Tuesday, September 23, 2003

Insert another "I'll Be Back" joke here: So the recall is back on schedule. I'm happy with the decision just for the sake of getting the recall over with. And since I safely reside on the opposite coast, I can enjoy the entertainment without having to suffer the consequences of living with someone like Gov. Schwarzenegger.

I don't know exactly what Gray Davis did to screw things up. Apparently many Republicans and Democrats concur that the sitting governor made terrible decisions during the economic boom and has dug the government into a budgetary hole.

I think it's funny that the same Democrats that defend Davis as a victim of a nation-wide economic collapse are quick to blame Bush for screwing up the economy even though it faltered before Bush came into office.

Regardless, California should take this recall mechanism off the books as soon as this is over. Elected politicians should be allowed to fulfill their terms and then face the electorate. It's bad enough when the news media runs a poll every time a politician mumbles. We need some stability for government to work. If an officeholder does something too egregious, that's what impeachment is for.

But the recall is legal now under California law, and the law should be followed until the game is over -- just like with the 2000 elections (if you don't like the Electoral College system, amend the Constitution). Using cheap arguments and saying the current voting machines are illegal is just an attempt to subvert democracy. Those were the same voting machines that got Davis elected. So to take that argument seriously, California would have to remove him and all other elected officials today.

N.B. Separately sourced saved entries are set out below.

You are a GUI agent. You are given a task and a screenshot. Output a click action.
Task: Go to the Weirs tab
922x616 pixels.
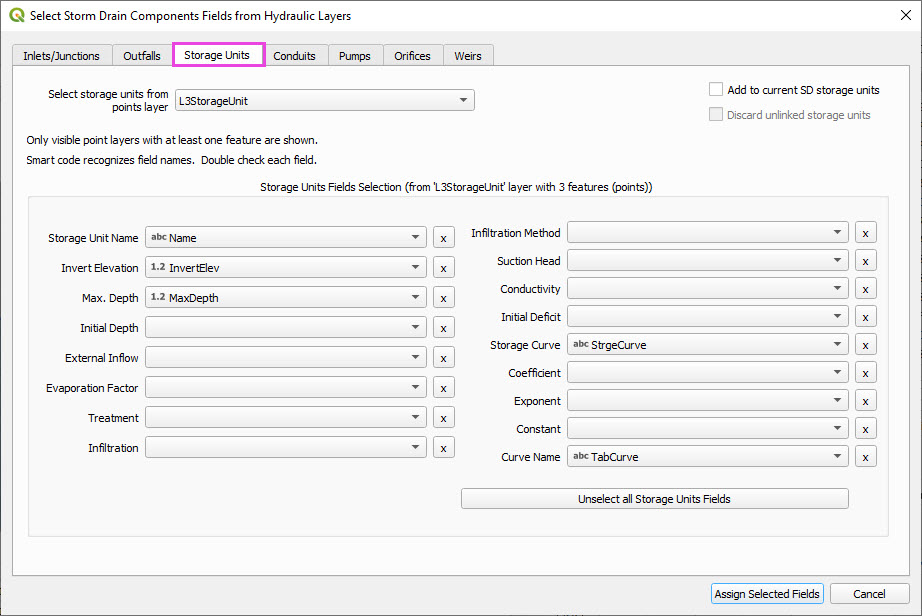[468, 56]
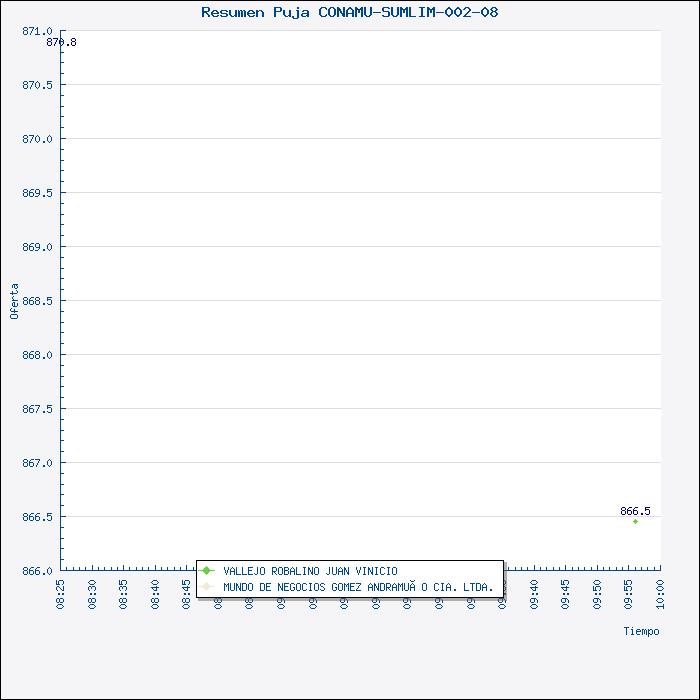
Task: Click the 08:35 time tick label
Action: [124, 592]
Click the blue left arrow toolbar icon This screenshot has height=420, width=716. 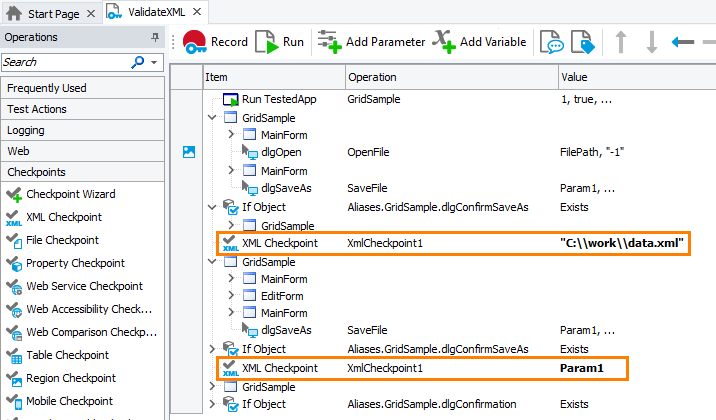tap(683, 42)
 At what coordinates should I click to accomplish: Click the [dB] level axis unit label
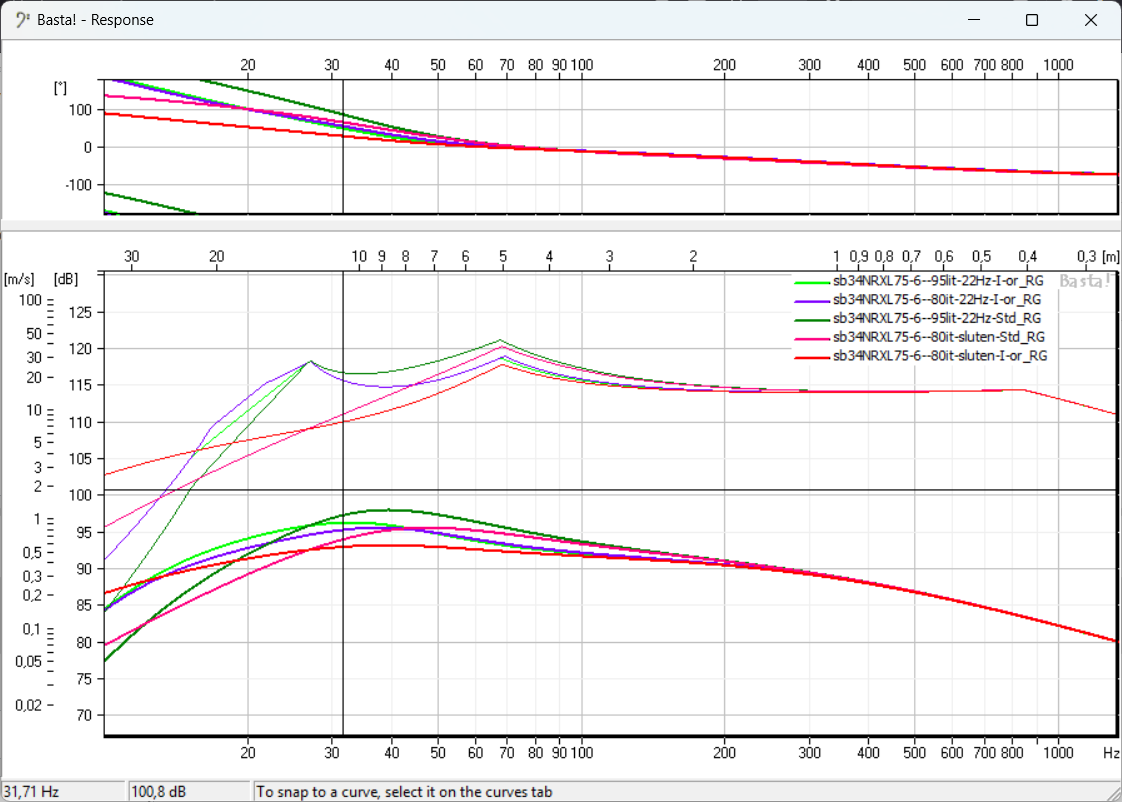click(x=67, y=279)
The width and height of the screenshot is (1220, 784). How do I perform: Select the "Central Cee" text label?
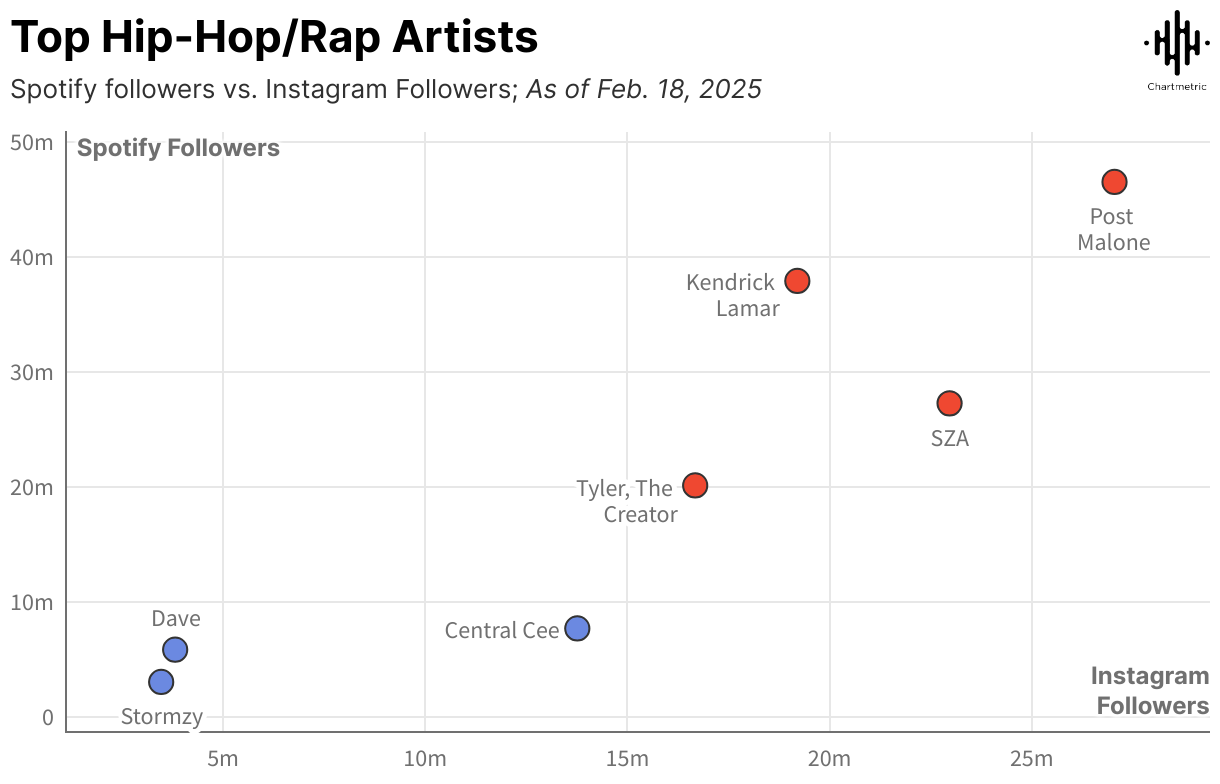tap(501, 631)
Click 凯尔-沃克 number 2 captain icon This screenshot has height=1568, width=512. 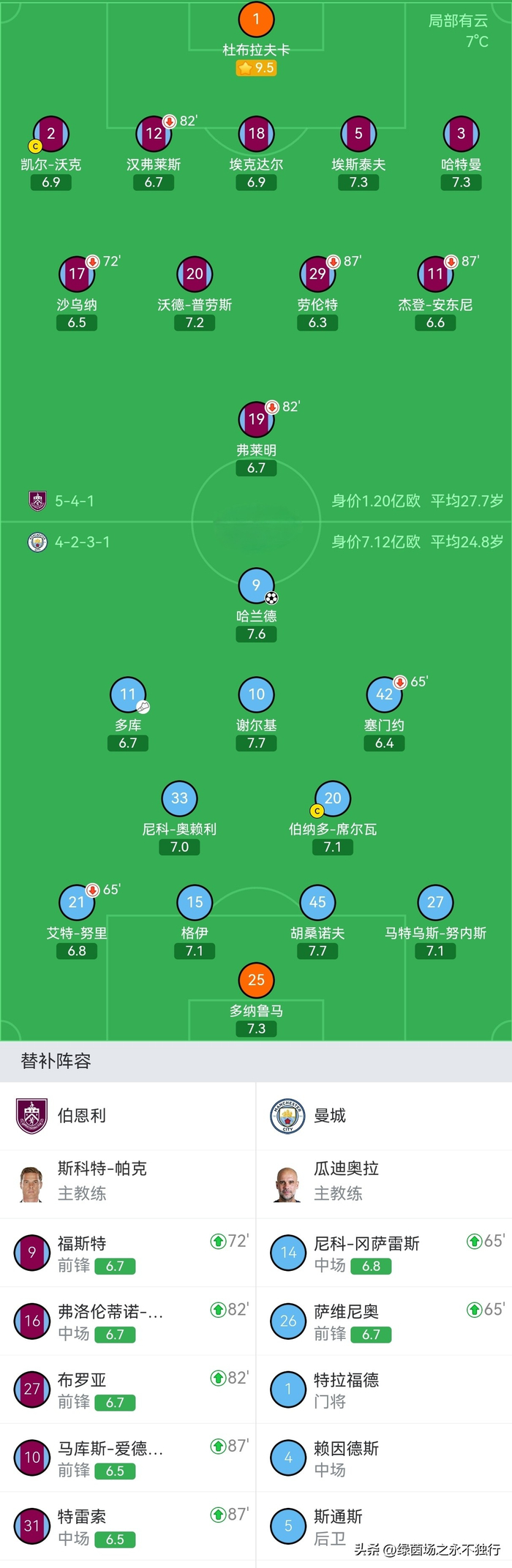tap(51, 134)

But the ACLU led the charge to put off allowing California residents to vote in the recall. As much as I would like to support an organization like the ACLU, I can't help but notice how partisan it acts. According to its Web site, the group is ardent in supporting free speech and privacy, with which I wholeheartedly agree. But when it comes to defending our rights under the Second Amendment of the Constitution, the group skirts the issue, saying, "The question therefore is not whether to restrict arms ownership, but how much to restrict it. If that is a question left open by the Constitution, then it is a question for Congress to decide." Well, deciding how much to restrict freedom of speech (slander, yelling fire in a crowded theater) is an open question, but I wouldn't trust Congress alone to decide that.

The ACLU should be working to empower the people in California. Instead it's working to protect the governor. The group's job is to defend all the freedoms of all Americans, not just those of liberal Democrats.